Today the kids and I went to our local YMCA for tot skate (kids under 5 can bring, scooter, bikes, push toys, etc to the skating rink.)  We met some friends and everyone was having a great time; there were a few minor squabbles over toys but you expect that in a room with 40 kids.  My friend Mary was there with her 3 children and her 2 older girls started fighting over a bike.  After a few minutes words turned into to punches and kick and Mary had to scope them up and take them out of the rick to cool down.  That situation doesn’t surprise me in the least, not because Mary is a crappy parent but because kids fight… they just do.  After a few minutes Mary and her older daughter came back and the middle girl choose to sit by the wall because she still needed a few minutes to cool down.  Mary was a little embarrassed and we all reassured her that we had been there before (many, many, many, times but that is another story.)  I seemingly friend older woman approached us and asked why the little girl was crying and why she was sitting by the wall so Mary explained.  The seemingly nice older lady proceeded to tell us that “I would never allow that whooping, and you should take her to the bathroom and spank her.”  There was a moment of What the hell just happened here? Followed by Who the hell are you?  Then I think I might go to jail for punching an old lady!  (I did not punch an old lady, relax.)
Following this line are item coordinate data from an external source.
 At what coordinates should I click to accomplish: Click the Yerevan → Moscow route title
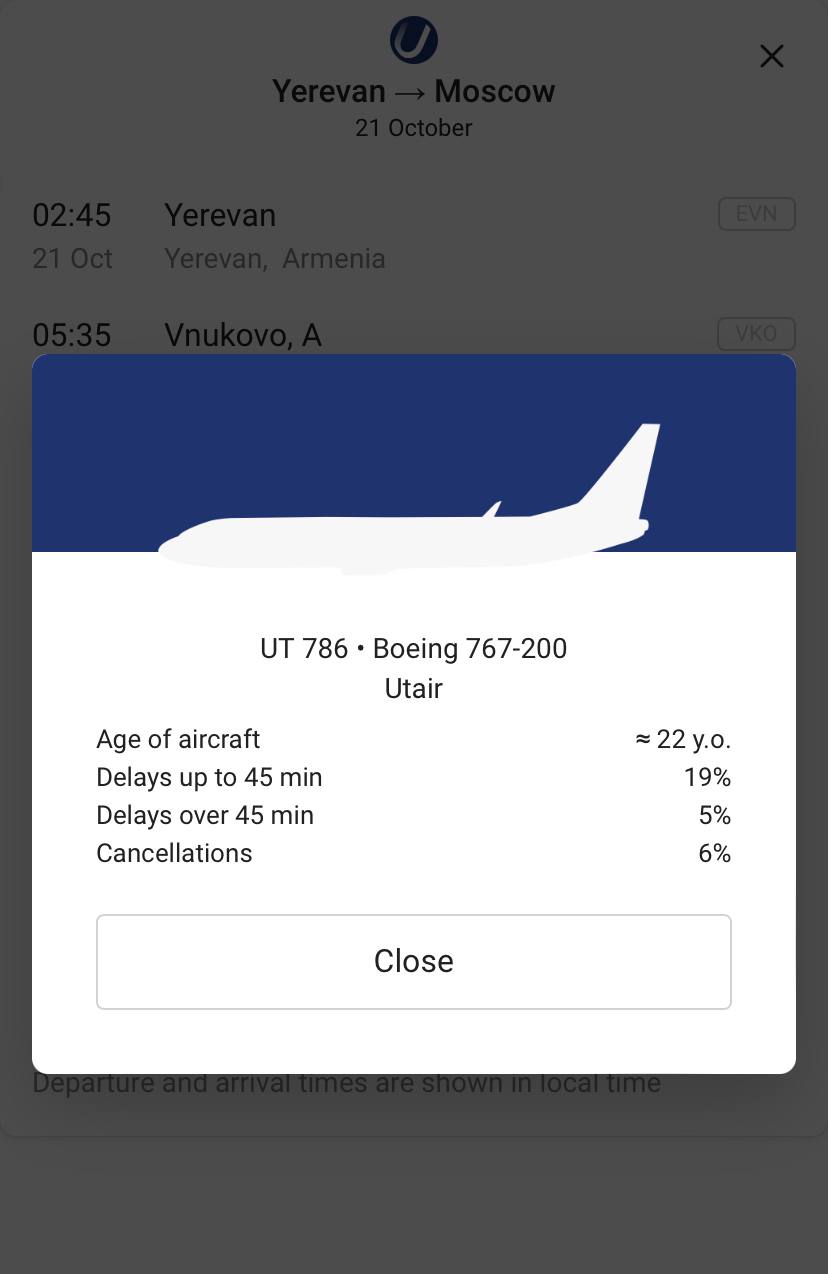413,91
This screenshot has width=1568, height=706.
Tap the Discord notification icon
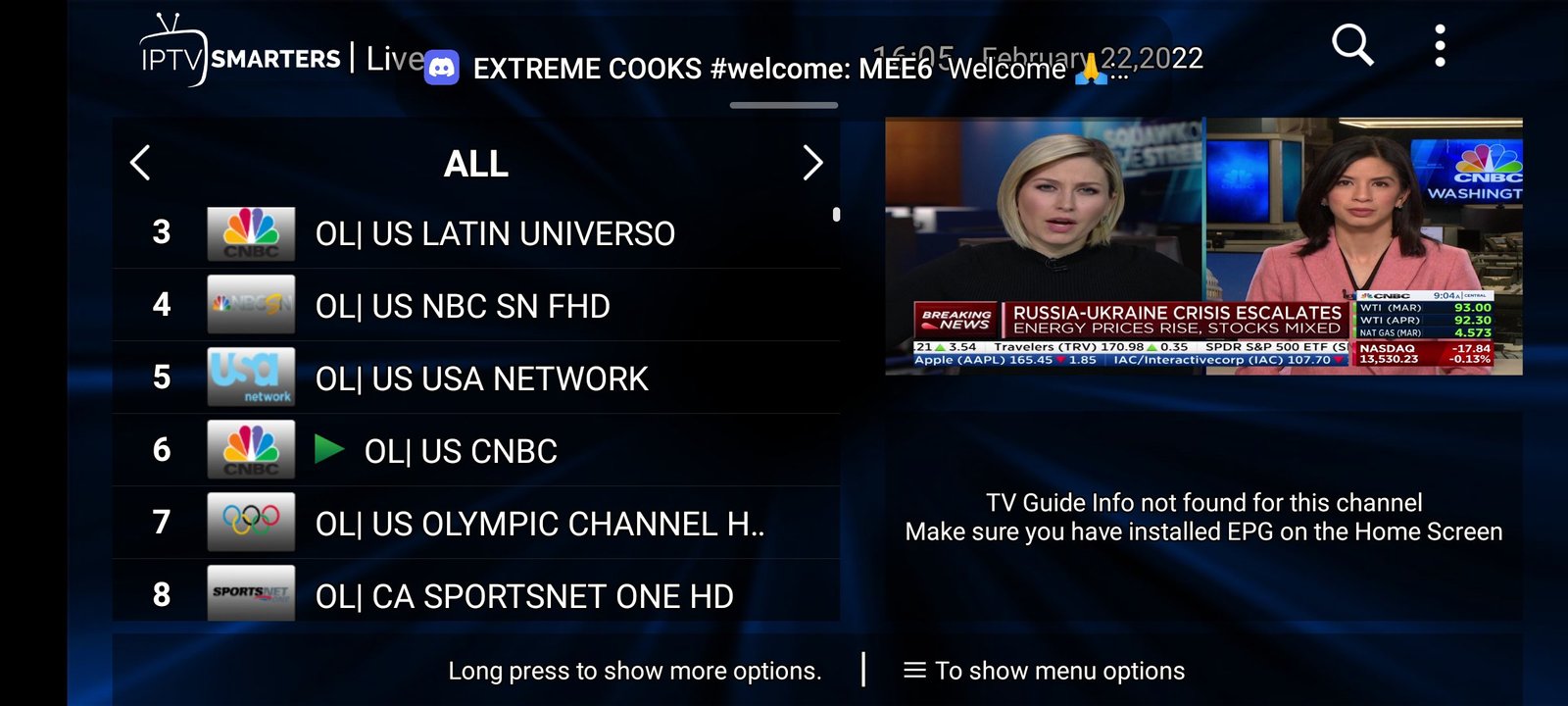click(x=442, y=69)
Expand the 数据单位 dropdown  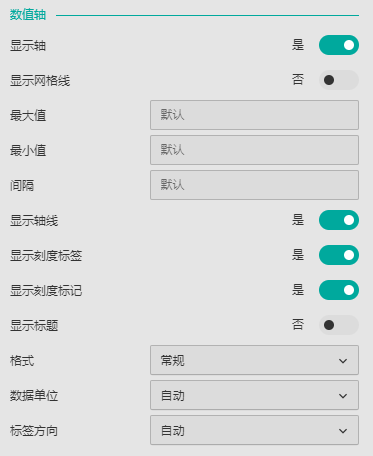coord(254,395)
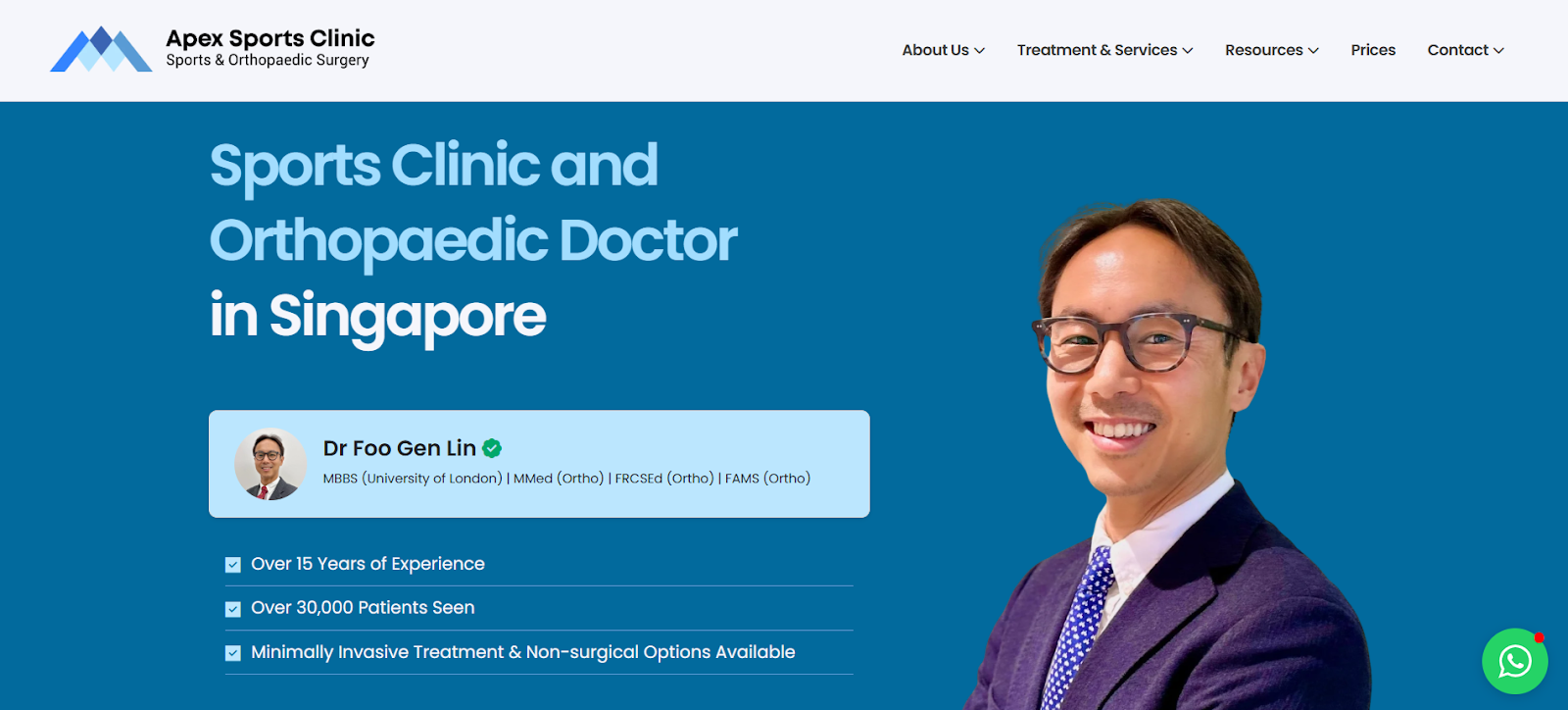This screenshot has width=1568, height=710.
Task: Click the green verified badge beside Dr Foo Gen Lin
Action: 492,448
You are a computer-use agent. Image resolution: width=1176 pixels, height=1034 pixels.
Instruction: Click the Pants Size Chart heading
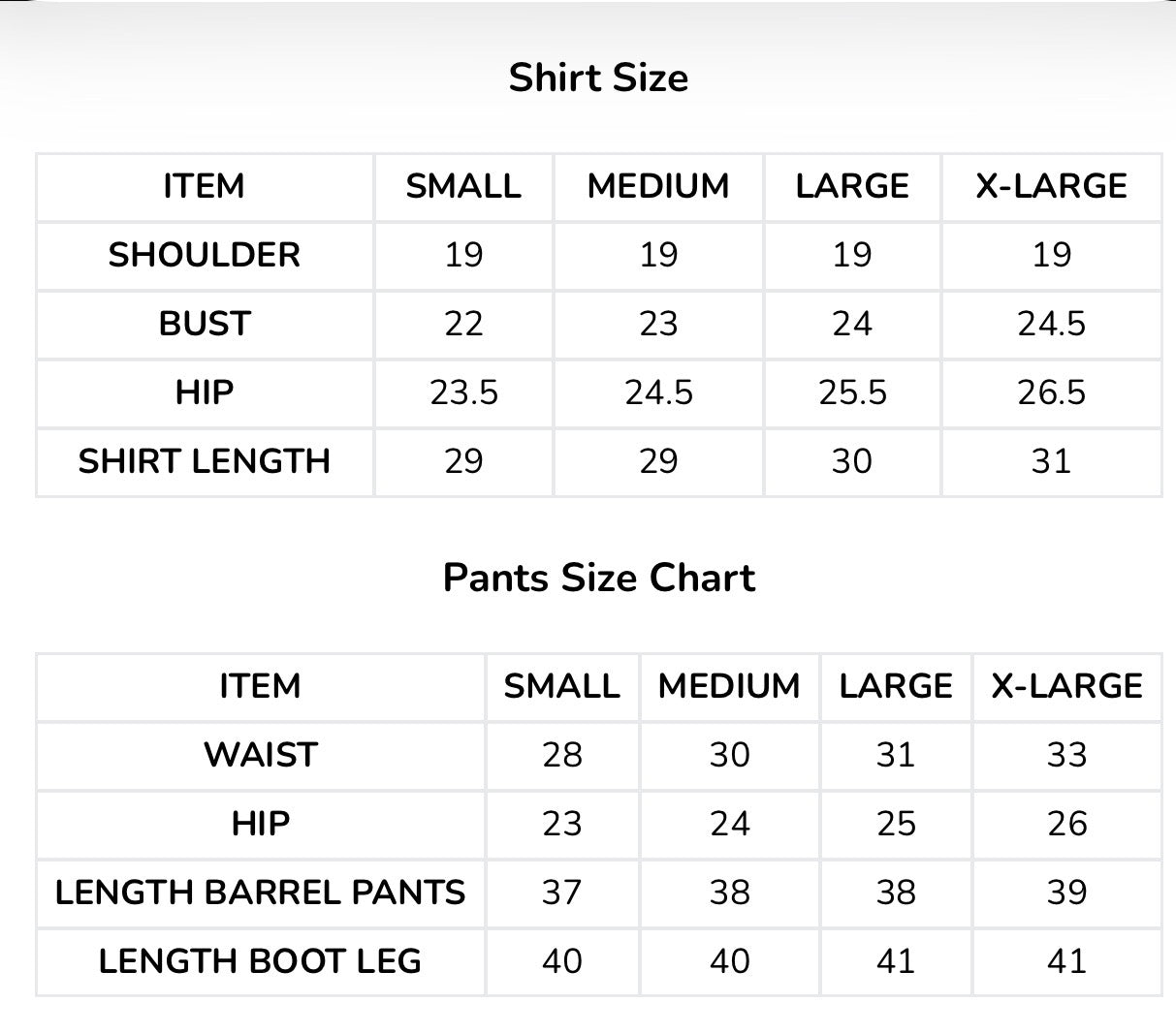point(599,578)
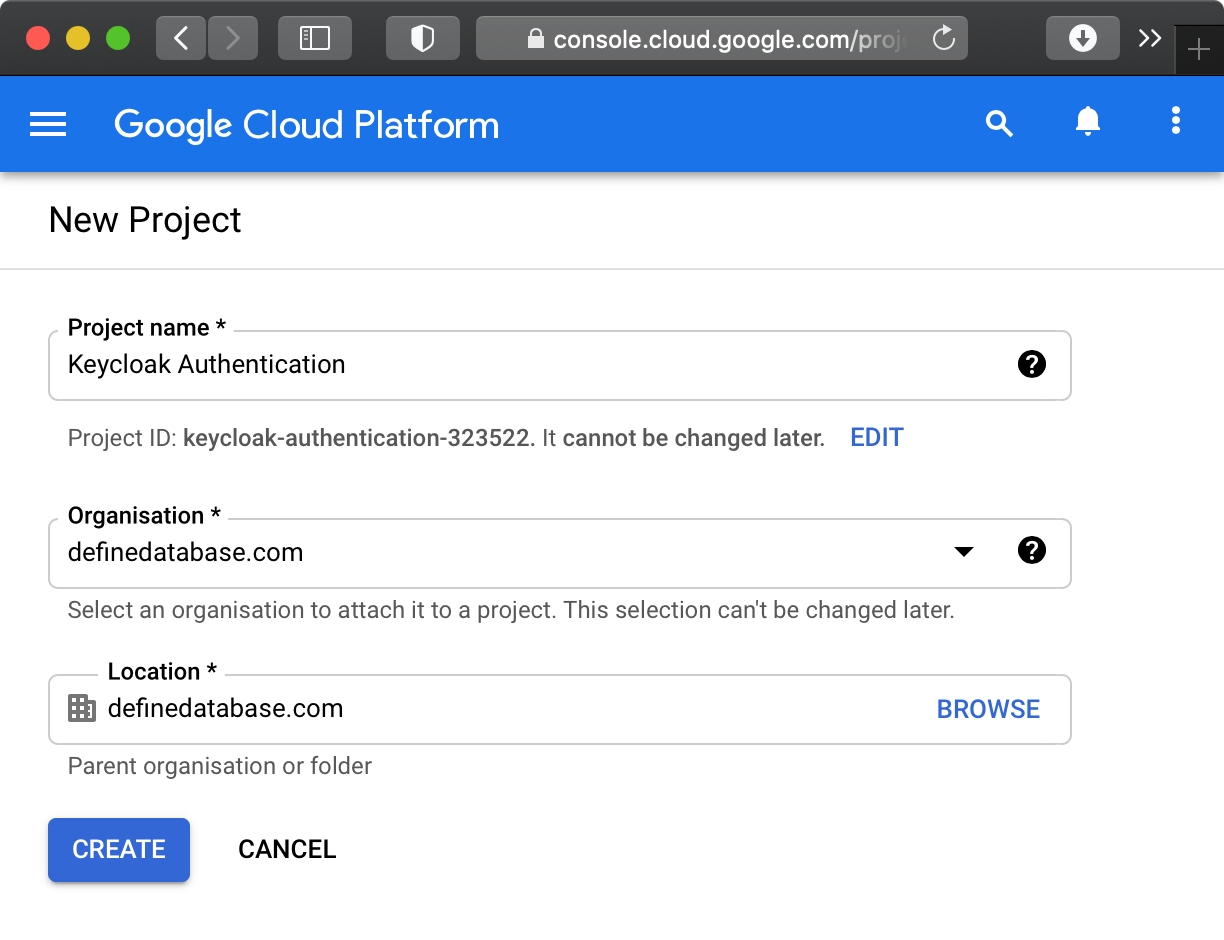Reload the page using the refresh icon

(943, 38)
The lady walked away and the rest of what happened really isn’t important, but here is what is important: Why do we as mothers always have to one up each other?  Why do we find the need to point out flaws or tell people how we would do it better?  Why when we see another mom struggling with a screaming child do we think to ourselves “So glad that isn’t me” instead of “What can I do to help?”  Really sometimes just an understanding look can make a frustrating parenting situation so much more tolerable.

Just last year Gabe went through a terrible phase of screaming and running away from me when it was time to leave and not amount of warnings or bribing would work.  I would trying to grab him and whisper in his sweet little face “Please come with mommy and we can have a snack in the car,” he didn’t care.  One day I had enough, with Liv strapped in her infant seat and diaper bag on my back I scoped Gabe up under my arm and hauled him out of the gym kicking and screaming.  As I walked through the lobby I got a few looks, most were not so pleasant, a few tried to crack a smile, and some would turn away quickly.  As I approached the door I tried to figure out how on earth I was going to get it open and make it all the way to the car without dropping someone.  Out of the blue a man walked over and I recognized him as a dad from Gabe’s gym class.  He smiled and said “Looks like you have your hands full.”  He open the door for me then asked if he could help me to my car. All of that was awesome and a huge help, but what happened next almost brought me to tears.  After they were loaded in I turned to thank him and he said “No problem, I have been there.  It sucks, but it will get better.”  He was so right, it was so simple, and it was just what I needed to hear.  After that day I have tried every chance I get to notice another mom doing her best and smile at her, give her a hand, or simple tell her “I have been there too, it gets better.”